**Dataset rows**.
------------------------------------------------------------------------

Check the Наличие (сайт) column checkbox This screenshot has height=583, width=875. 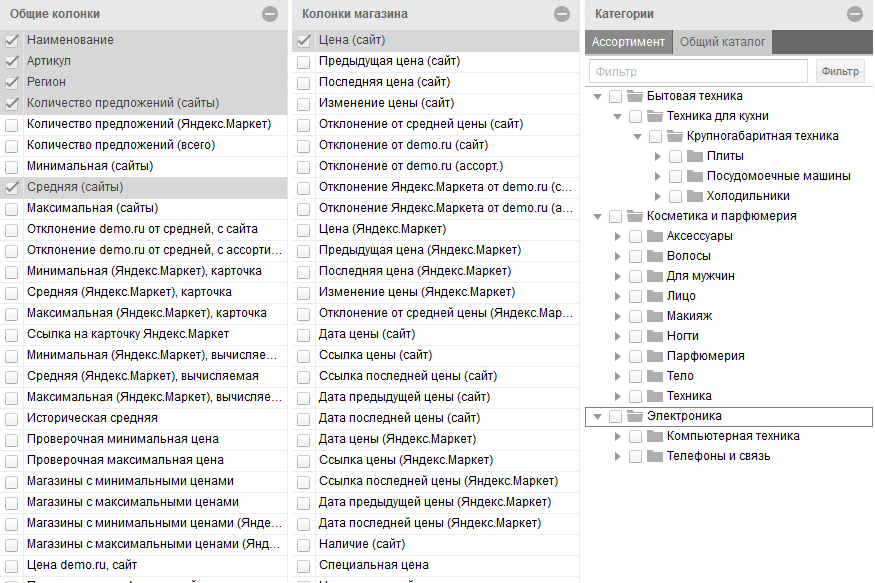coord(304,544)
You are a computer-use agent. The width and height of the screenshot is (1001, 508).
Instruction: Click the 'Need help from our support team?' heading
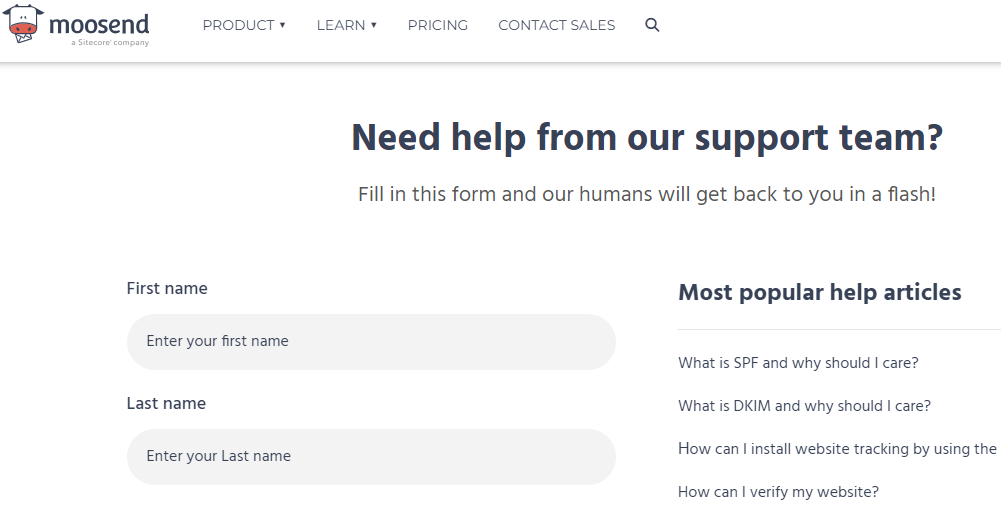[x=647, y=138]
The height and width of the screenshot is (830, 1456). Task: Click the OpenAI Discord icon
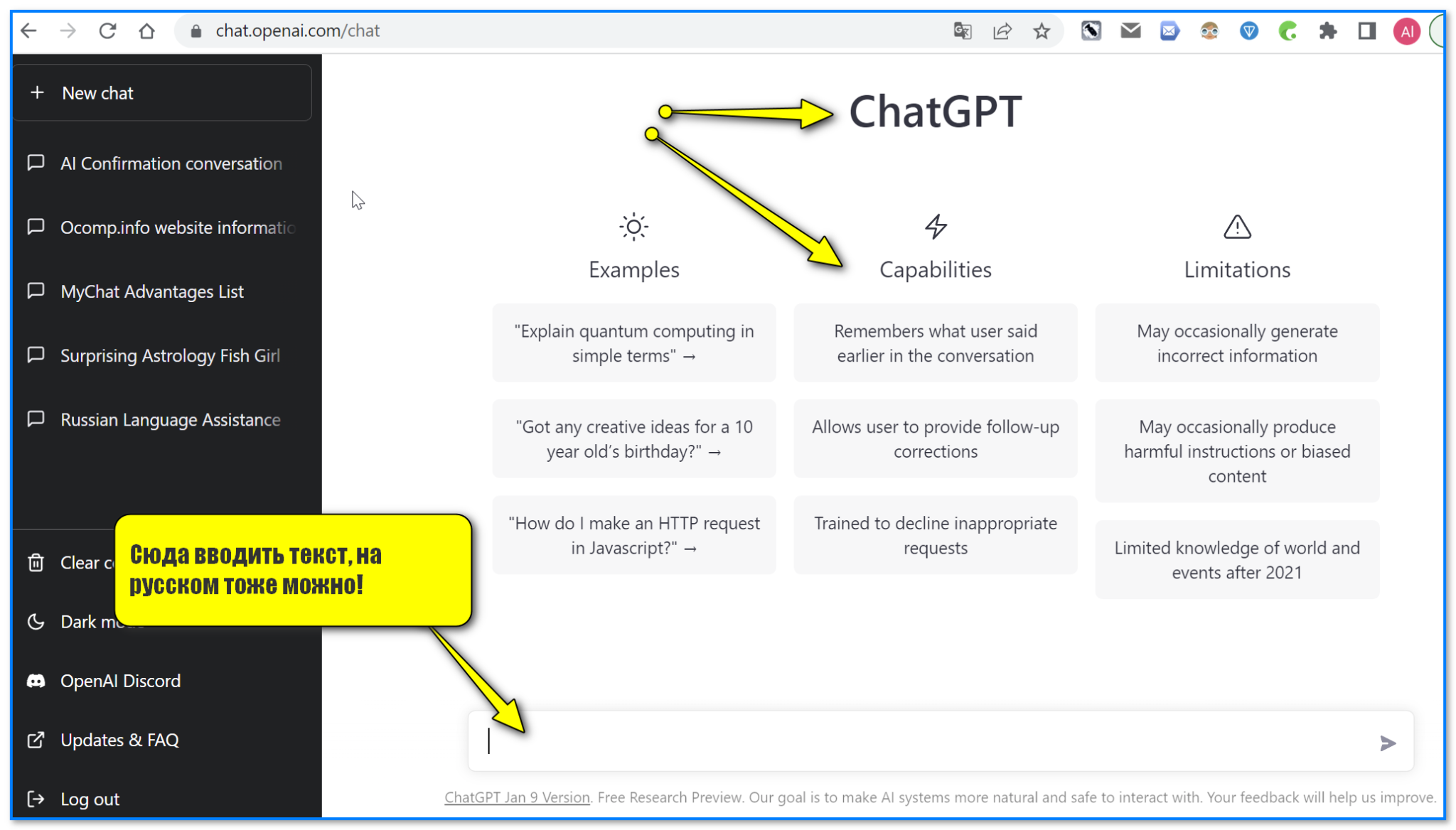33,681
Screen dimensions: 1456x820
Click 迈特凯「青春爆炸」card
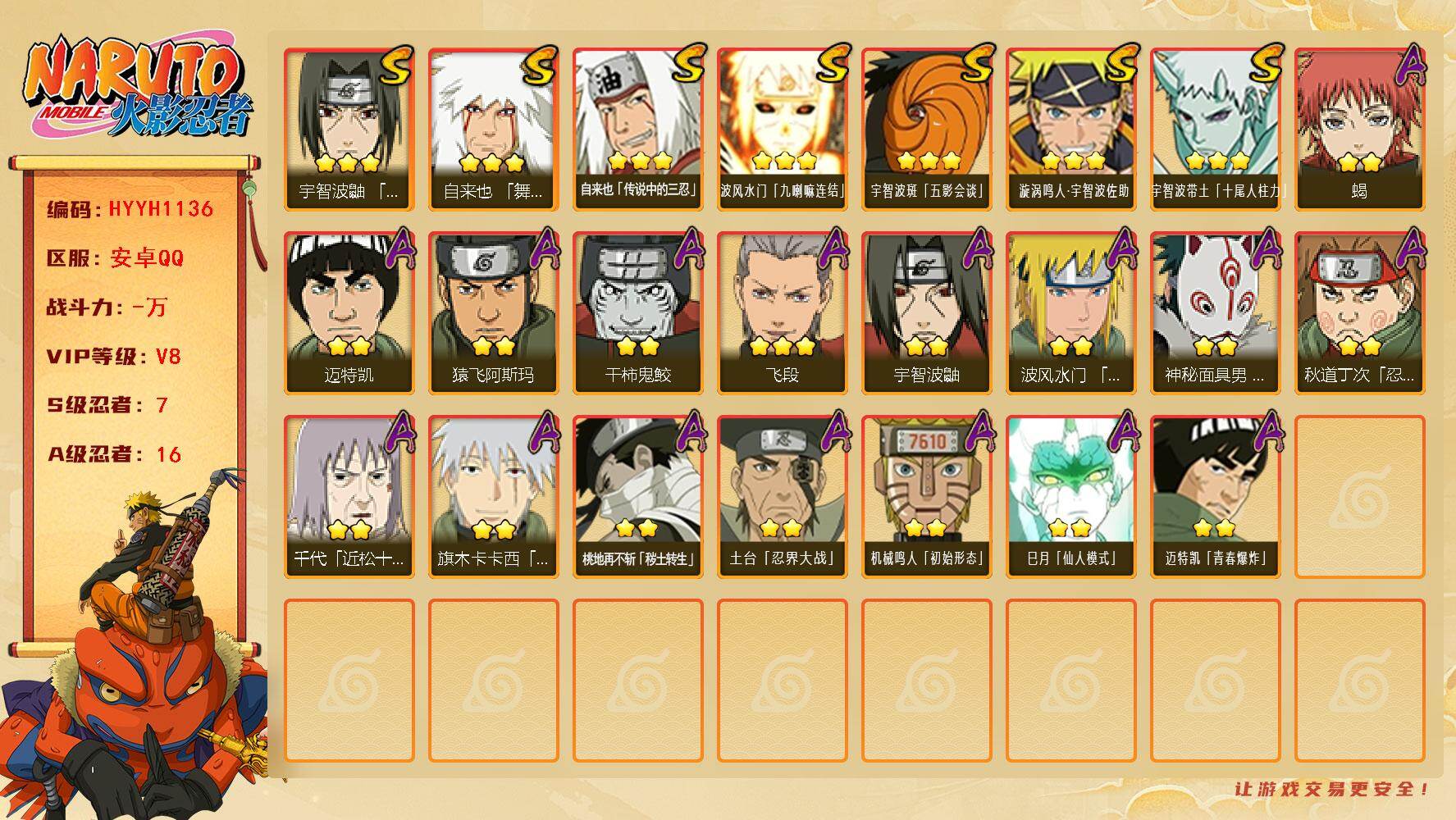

------------------------------------------------------------------------

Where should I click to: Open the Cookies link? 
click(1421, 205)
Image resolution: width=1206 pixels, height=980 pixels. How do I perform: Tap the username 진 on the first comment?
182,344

------------------------------------------------------------------------

**Task directions**. Rewrite the records from the line with "Screen dimensions: 1456x820" to the line with "Click 迈特凯「青春爆炸」card" as a numbered list, leaving out blank lines.

**Task answer**.
1. Screen dimensions: 1456x820
2. Click 迈特凯「青春爆炸」card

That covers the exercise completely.